Hannah, though a dancer, ignores the rub, by the way, of the entire plot - of the film as well as of the musical. Is modern dance less worthy than ballet? Is Merce Cunningham or Martha Graham less valuable than George Balanchine? Of course not - yet Alex, who is an excellent dancer, has no dream but for ballet, for which she almost certainly hasn't really started young enough, and we're encouraged to root for her to become a ballerina; why isn't she longing for success in modern dance, which is equally respected and for which she has the basic training? Why do the authors insist on ballet as the only "legitimate" great dance?

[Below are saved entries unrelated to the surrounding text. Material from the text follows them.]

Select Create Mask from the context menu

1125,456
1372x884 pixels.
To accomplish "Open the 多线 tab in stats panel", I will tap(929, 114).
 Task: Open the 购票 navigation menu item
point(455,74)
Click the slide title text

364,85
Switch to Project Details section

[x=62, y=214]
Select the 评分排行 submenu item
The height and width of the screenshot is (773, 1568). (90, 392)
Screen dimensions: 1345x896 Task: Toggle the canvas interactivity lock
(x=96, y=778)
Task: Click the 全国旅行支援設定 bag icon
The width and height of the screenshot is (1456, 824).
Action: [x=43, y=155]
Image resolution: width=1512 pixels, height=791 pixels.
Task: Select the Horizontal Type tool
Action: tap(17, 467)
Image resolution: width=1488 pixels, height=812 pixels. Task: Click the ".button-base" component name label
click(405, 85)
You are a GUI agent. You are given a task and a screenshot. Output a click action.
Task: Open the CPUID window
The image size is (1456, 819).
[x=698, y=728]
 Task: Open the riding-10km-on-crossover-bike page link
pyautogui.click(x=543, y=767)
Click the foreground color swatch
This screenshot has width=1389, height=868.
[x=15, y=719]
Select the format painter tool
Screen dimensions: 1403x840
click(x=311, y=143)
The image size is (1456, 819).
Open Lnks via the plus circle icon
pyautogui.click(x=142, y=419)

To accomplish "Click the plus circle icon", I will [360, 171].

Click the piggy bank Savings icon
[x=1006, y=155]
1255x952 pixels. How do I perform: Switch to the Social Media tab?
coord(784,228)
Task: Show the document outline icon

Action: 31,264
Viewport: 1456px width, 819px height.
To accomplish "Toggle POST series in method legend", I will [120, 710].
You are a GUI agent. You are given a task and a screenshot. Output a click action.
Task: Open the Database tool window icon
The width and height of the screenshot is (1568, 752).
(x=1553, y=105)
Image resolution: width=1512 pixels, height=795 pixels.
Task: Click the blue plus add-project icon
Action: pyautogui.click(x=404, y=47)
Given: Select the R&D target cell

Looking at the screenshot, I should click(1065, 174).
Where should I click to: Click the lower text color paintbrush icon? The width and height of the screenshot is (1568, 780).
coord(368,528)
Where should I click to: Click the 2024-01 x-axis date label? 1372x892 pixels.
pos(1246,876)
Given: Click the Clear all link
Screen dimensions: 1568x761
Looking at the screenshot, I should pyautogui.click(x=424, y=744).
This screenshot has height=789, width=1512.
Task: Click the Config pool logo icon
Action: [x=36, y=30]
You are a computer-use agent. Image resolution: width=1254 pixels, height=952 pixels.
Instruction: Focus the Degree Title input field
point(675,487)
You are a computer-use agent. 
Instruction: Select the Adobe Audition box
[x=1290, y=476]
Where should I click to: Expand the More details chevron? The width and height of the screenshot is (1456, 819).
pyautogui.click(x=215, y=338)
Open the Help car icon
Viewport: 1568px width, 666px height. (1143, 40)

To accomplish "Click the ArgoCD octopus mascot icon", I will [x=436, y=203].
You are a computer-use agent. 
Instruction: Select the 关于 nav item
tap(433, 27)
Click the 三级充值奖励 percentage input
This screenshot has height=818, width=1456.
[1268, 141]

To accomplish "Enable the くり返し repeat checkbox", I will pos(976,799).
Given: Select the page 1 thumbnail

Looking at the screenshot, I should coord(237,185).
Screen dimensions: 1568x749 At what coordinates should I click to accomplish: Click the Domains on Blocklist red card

Her dream is her dream because the story says it is; why the insult to the very thing she could so clearly achieve?

Then there's the muddying of the original story line here. Harry's, where Alex dances, is supposed to be an upright joint with good dancers; the club down the street is a "gentlemen's club" full of strippers. Yet this Harry's, unlike the film's, has its own stripper pole for pole dancing, and the "gentlemen's club" dancers are dressed in a fashion that suggests that the most lurid thing the costume designer has seen is the Victoria's Secret catalogue. Anyone who's been in a strip joint, which the down-the-block bar is, as opposed to the better clubs, knows what's worn, or not, in those establishments - and it's not expensive tasteful lingerie. A bit of research might have been helpful before working out the strip club scenes, which are neither sufficiently erotic, on the one hand, nor sufficiently tawdry, on the other - most productions of CHICAGO do better with their dancers and their costumes and routines. And the "nice" club has gone down a peg or two in its essential decency. Yet there's no heat in anything; rather than being gritty, it's all been sterilized.

The problem of focus in the musical, displayed above. is perhaps exemplified best by Nick's song, "Justice." How does the problem of a rich kid getting shot down in flames by his love interest even come close to equating to the problems his employees face of family members in jail, drugs, and looming job cutbacks? He thinks they're pretty close, and boy, he knows how it feels. No wonder his romance with Alex is so tepid - he's clueless. On the other hand, it isn't any less sterile than anything else here. All the grit of Pittsburgh's been left behind, and a sanitary, emotionless shell's left in its place.

FLASHDANCE is aptly named here - it's flashy, delightfully so, and the dancing is energetic, ebullient, and effective. If you want an evening of dance, this is it. If you can ignore the book's limitations, the sheer mediocrity of the new songs and music, and the evisceration of character development and subplot, it's one hell of a dance show with some ingeniously clever sets and projection. But don't expect it to be anything else.